Memorial of Saint Francis de Sales, bishop and doctor of the Church
(II Samuel 5:1-7.10; Mark 3:22-30)
With the Feast of the Conversion of St.
Paul tomorrow another Week of Christian Unity comes to an end. Once, not very long ago, Christian unity
seemed a near reality. Statements of
agreements were signed. Pastors
exchanged pulpits. More recently,
however, unity seems more like an automobile without wheels – more remote than
near possibility. St. Francis de Sales,
however, experienced much more difficult ecumenical relations. His virtue may provide a roadmap out of the
impasse.
Francis lived in France at the end of the
sixteenth century. The country was
experiencing civil unrest between the Catholic majority and the large Calvinist
population.

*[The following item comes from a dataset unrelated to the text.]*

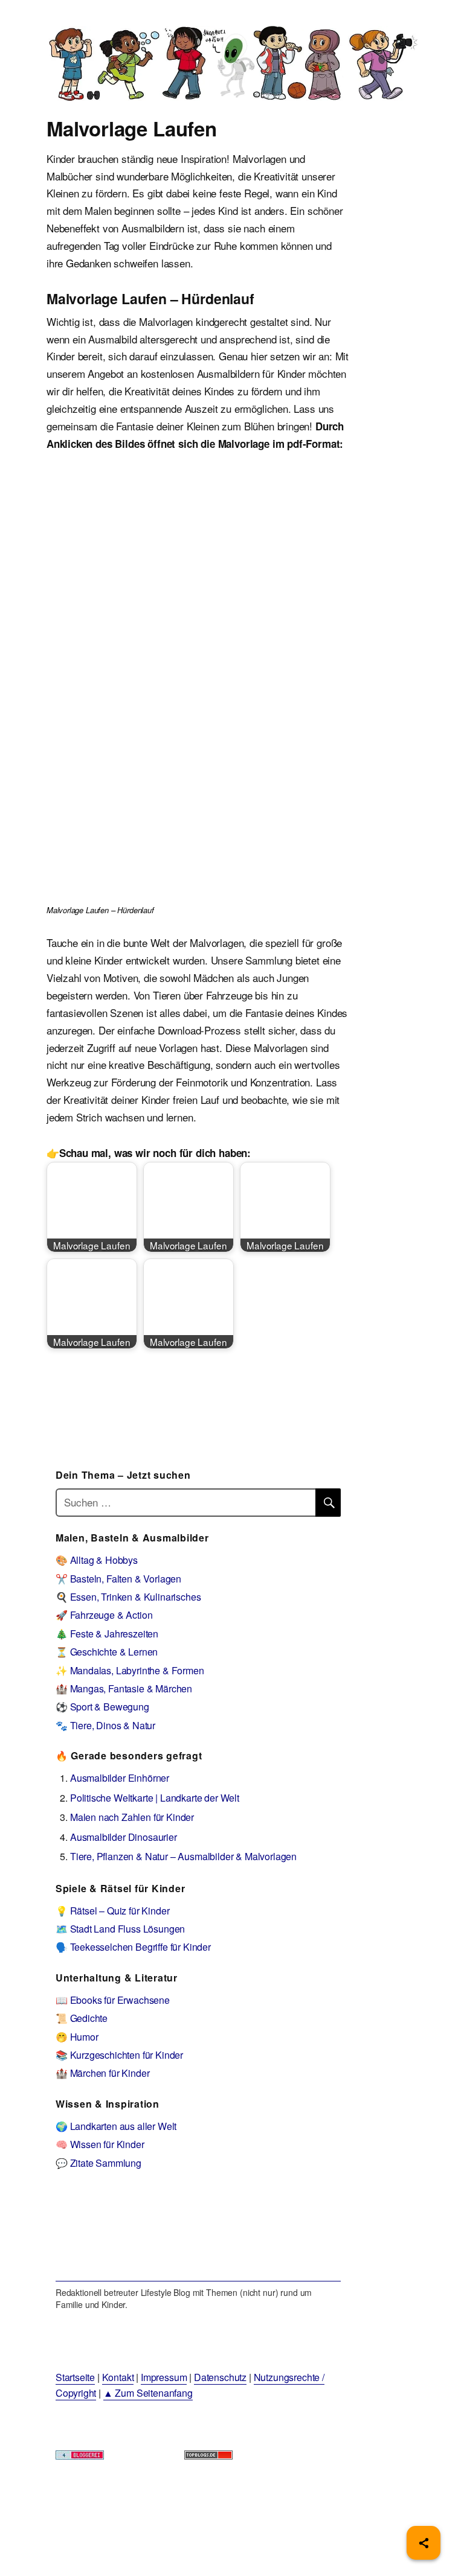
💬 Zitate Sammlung (98, 2163)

Francis was something of a novelty, a soft-spoken scholar characterized
by humility and deference. He was named
bishop of Geneva but could not reside there because of the hostile Calvinist
government. In a city of France twenty-two
miles to the south he worked among the people promoting spirituality of the
laity.
In today’s gospel Jesus says that “a house
divided against itself cannot stand.”
Divisions have plagued Christianity since the beginning. This reality does not prove Jesus wrong. It does require that the strongman – in the
gospel Satan; in the Church, arrogance – be arrested. Then the Church will be able to complete its
mission of bringing Christ to the whole world.